Cem SANCAR
Egoyu terbiye etmek, paylaşımcı, güler yüzlü, bonkör bir insan olmak, nefs katlarında yükselmek, daha latif bir hale gelmek öyle kolay değil.
Kişilik meselesi, insan ruhunun gizemleri hakkındaki kavramlarımız Aydınlanma Düşüncesinden gelmekte. İçimizde Muhammedî bir irfan unutulduğu köşede kıvrılıp yatsa da toptan Batı'ya taşınmışız biz! Anlayacağınız olay Batı'da geçiyor...
İnsan o cenaha göre baştan kötü! Kötülük tabii bir durum...
Bu fikirle hesaplaşmadan erdemli bir insanın, yeni bir bilgelik yolunun keşfi hemen hemen imkânsız.
Hadise şu: Oturduğu katın altında başka katların olduğunu keşfeden insan günlerden bir gün odalardan birinde bir gizli kapı olduğunu keşfediyor.
Bu bir alacakaranlık âlemidir.
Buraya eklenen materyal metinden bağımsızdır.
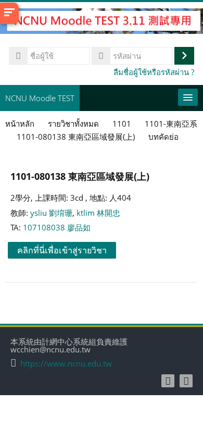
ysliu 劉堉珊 (51, 212)
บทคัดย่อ (163, 136)
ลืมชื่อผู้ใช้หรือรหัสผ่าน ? (153, 72)
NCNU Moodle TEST (39, 98)
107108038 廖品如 (57, 227)
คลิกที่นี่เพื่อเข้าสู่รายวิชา (62, 250)
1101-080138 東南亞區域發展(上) (79, 175)
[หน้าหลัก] (101, 22)
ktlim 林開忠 (98, 212)
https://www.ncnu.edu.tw (66, 364)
Bilinçaltı, bilinçdışı âlemidir...
Ortaçağ Katolik Kilisesinin insanlığın müşterek mirası olan "Tevhid" inancından kopmasıyla, dogmatik, dar görüşlü, hurafe ağırlıklı bir dünya kavrayışı oluşmuştu.
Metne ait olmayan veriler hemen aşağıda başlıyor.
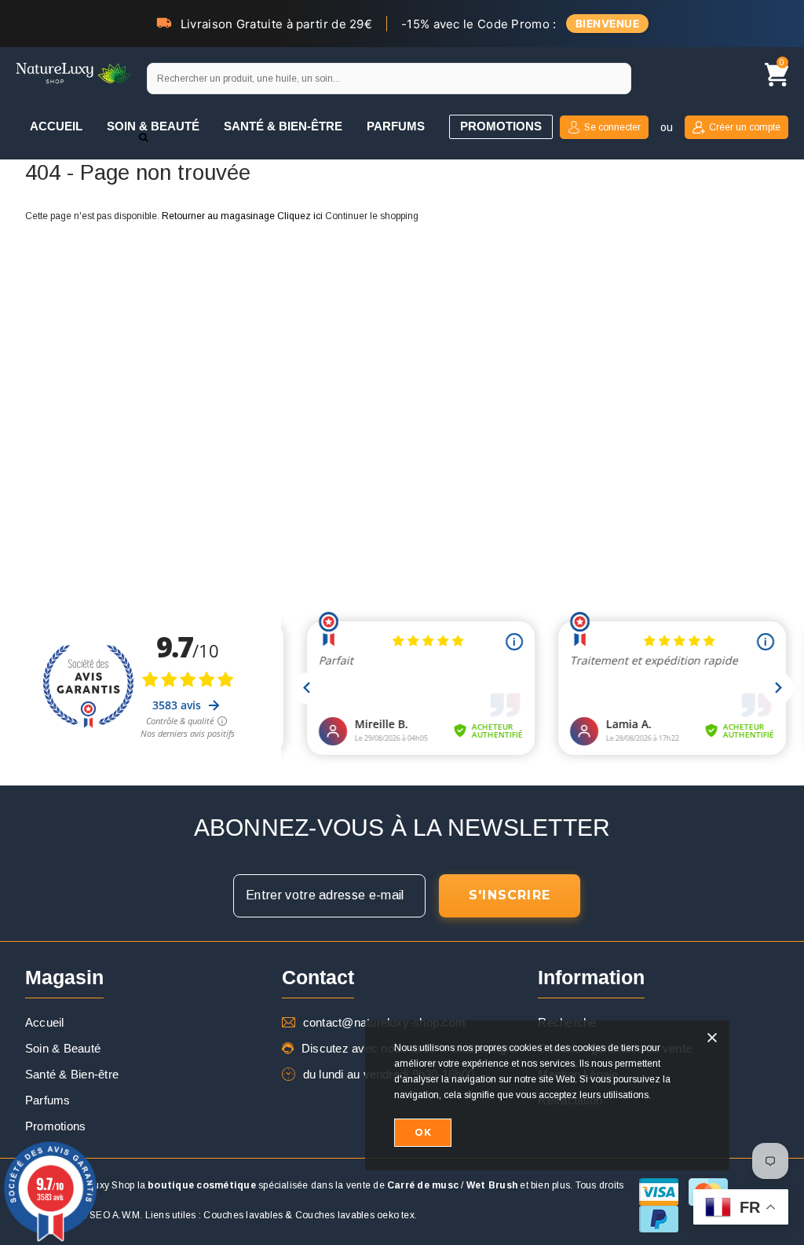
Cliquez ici (301, 216)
Luther ve Calvin'nin Protestanlık hareketi, kilise dinini kurtarma operasyonuydu. Sadece çöküş bir süre geciktirilebildi.
Böylece Avrupa medeniyetinde başka dinamikler oluştu. Rönesans; Barok, Aydınlanma ve Romantizm.
Yeni hayat tarzları üstüne, ideal bir insan tipi üzerine konuşuldu.
1730'larda başlayan Aydınlanma Hareketi -Kant'ın deyimiyle- "insana artık kendi vesayetini" kazandırıyordu!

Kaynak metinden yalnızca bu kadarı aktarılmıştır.